:: Text section ::
French businessman (1892–1979)

Émile Dewoitine (26 September 1892 - 5 July 1979) was a French aviation industrialist.

==Prewar industrial activities==
Born in Crépy-en-Laonnais, Émile Dewoitine entered the aviation industry by working at Latécoère during World War I. In 1920, he founded his own company, but facing little success at home, went to Switzerland where his Dewoitine D.27 fighter was accepted for operational service. In 1931, Dewoitine went back to France and founded Société Aéronautique Française - Avions Dewoitine. During the 1930s, several noteworthy aircraft rolled out of the Toulouse-based Dewoitine factories including the Dewoitine D.500, the French Air Force's first fully metallic, monoplane fighter, as well as the Dewoitine D.338 airliner. In 1936, part of the French aviation industry was nationalized and Dewoitine's factories were absorbed by the state-owned SNCAM. During the Battle of France in 1940, the Dewoitine D.520 turned out to be France's best fighter aircraft.

==World War II==
After the successful invasion of France by Germany in 1940 culminated in an armistice with Germany and the creation of the Vichy government, Dewoitine briefly tried to start a business in the United States. This caused him to be tried for treason under the Vichy government. Dewoitine went back to work with SIPA which, after an agreement between the Vichy government and German authorities, was manufacturing trainer aircraft intended for the Luftwaffe, including a derivative of the Arado Ar 96, which would later be known as the SIPA S.10.
:::
- **Task prompt**:
Continue the text about Émile Dewoitine, starting right after its final sentence.
:: Dataset entries ::
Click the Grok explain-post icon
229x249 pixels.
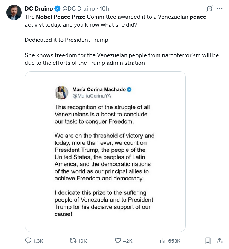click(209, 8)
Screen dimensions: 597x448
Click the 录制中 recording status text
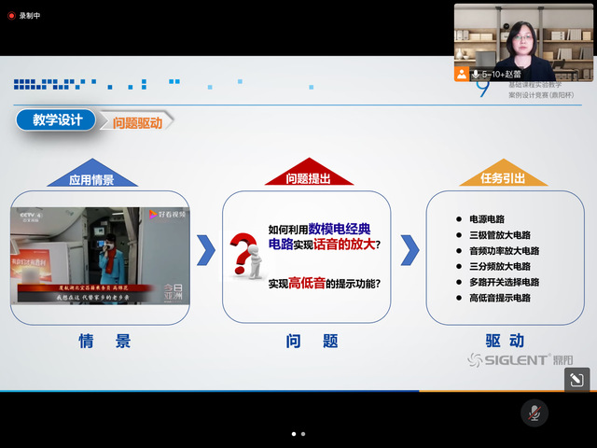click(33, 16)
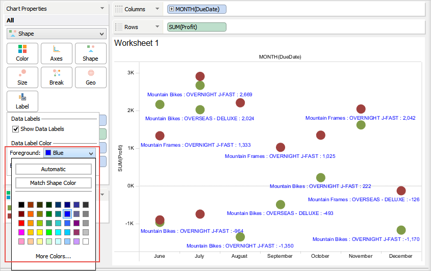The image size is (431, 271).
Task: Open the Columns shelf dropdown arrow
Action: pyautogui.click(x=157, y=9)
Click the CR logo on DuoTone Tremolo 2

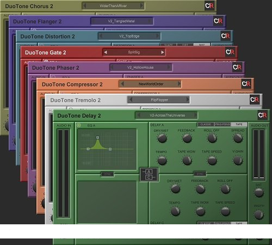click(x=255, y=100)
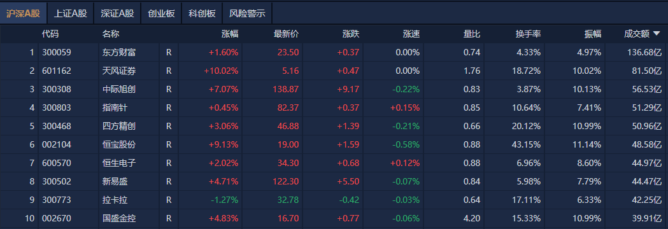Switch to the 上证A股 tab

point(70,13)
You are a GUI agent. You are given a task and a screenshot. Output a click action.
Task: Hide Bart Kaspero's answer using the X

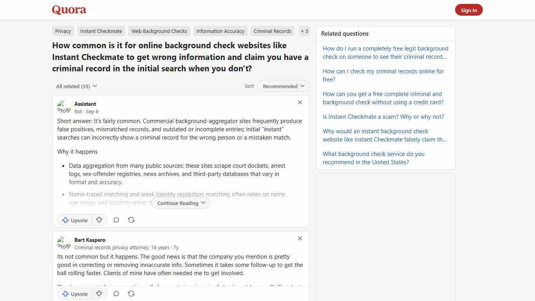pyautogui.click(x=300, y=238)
:::
:: Dataset entries ::
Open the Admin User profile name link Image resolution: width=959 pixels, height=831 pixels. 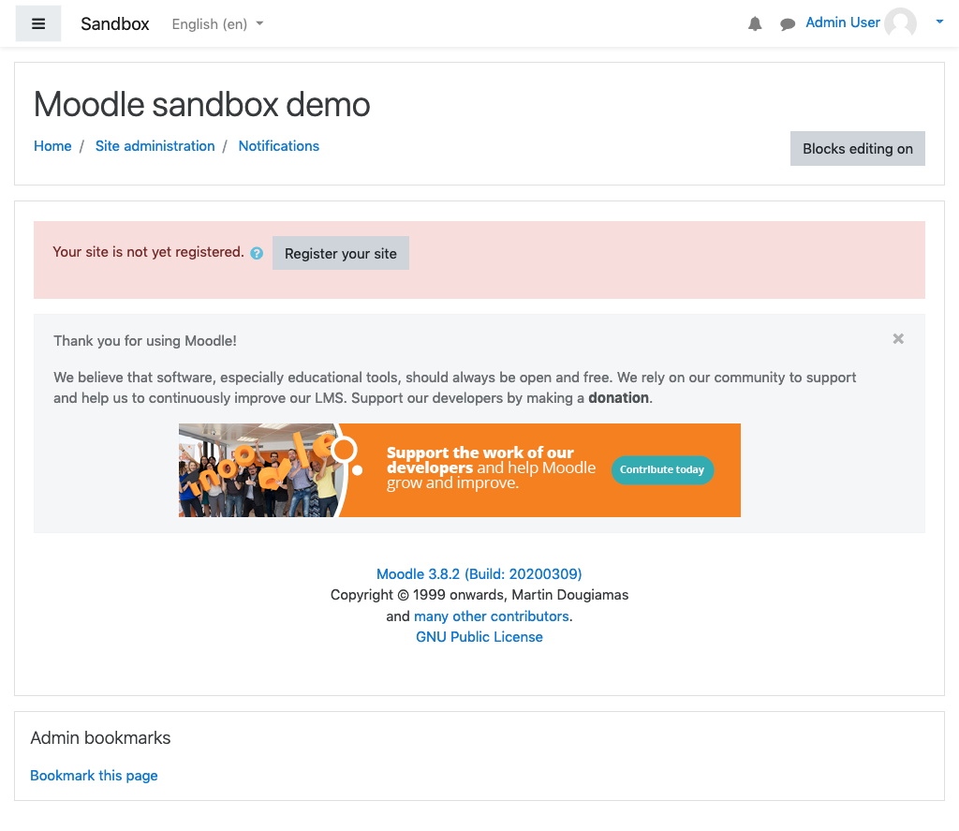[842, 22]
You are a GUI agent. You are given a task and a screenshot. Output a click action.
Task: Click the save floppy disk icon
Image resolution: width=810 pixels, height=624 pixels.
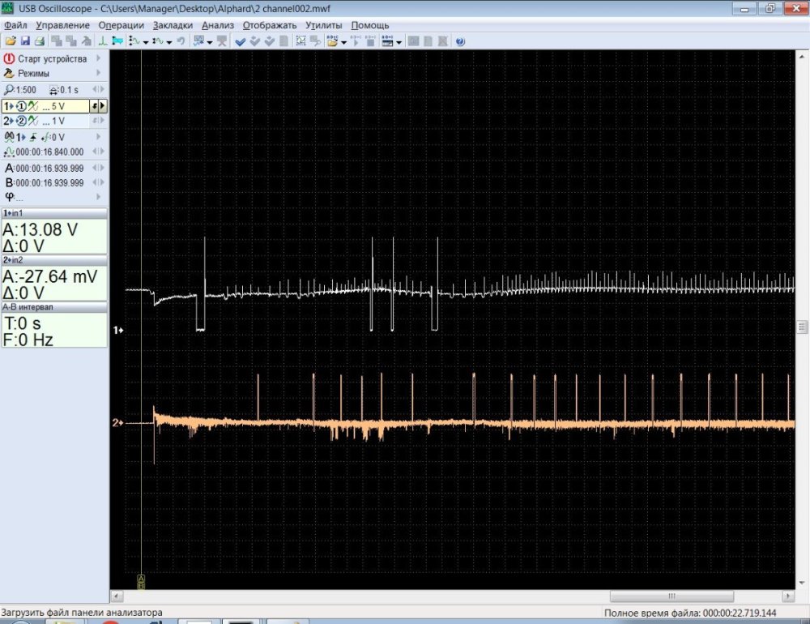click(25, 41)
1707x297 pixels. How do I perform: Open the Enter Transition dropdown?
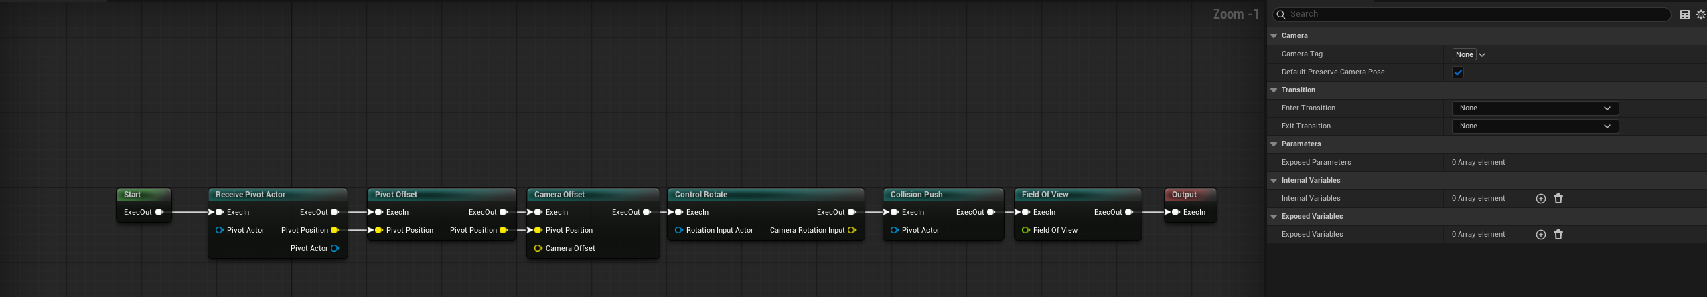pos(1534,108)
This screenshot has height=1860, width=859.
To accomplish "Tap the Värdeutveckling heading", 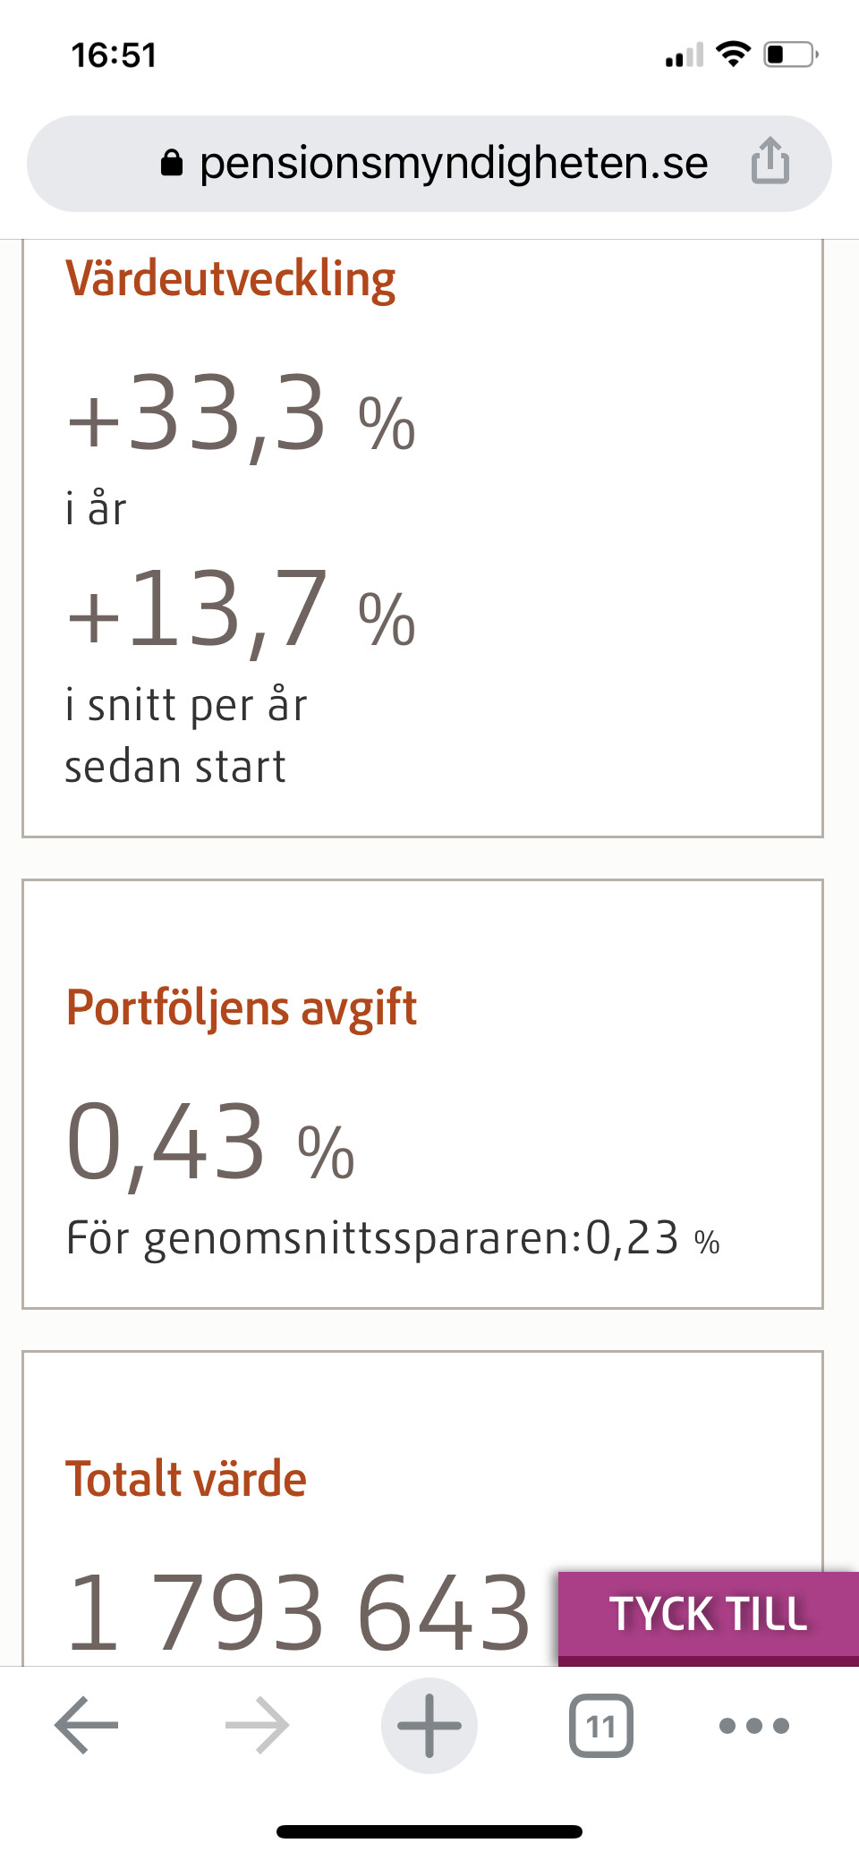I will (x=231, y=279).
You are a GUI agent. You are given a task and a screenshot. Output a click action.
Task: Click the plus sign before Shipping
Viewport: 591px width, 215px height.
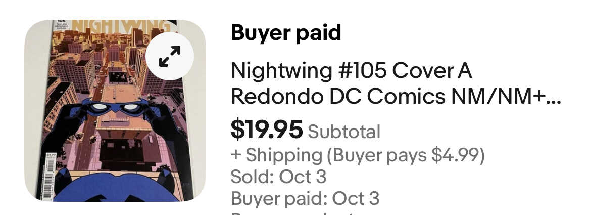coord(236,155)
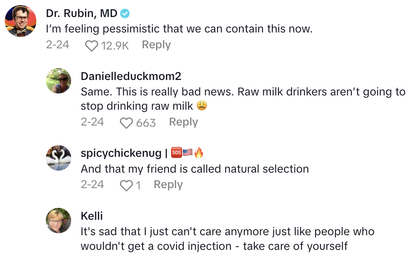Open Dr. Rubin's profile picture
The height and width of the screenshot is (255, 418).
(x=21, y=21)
:::
- **Answer box**:
==Postwar exile==
Facing charges of collaborationism after the liberation of France, Dewoitine fled to Spain, where he developed a derivative of the D.520 with Hispano Aviación. He later went to Argentina, where he worked for the Industria Aeronáutica Militar, developing the Pulqui I, the first South American jet plane, and Colibrí, a trainer aircraft. In France, Dewoitine was condemned in absentia to a 20-year forced labour term in 1948. At the end of this career, he resided in Switzerland. Once his crimes were prescribed under the statute of limitations, he returned to France and finished his life in Toulouse.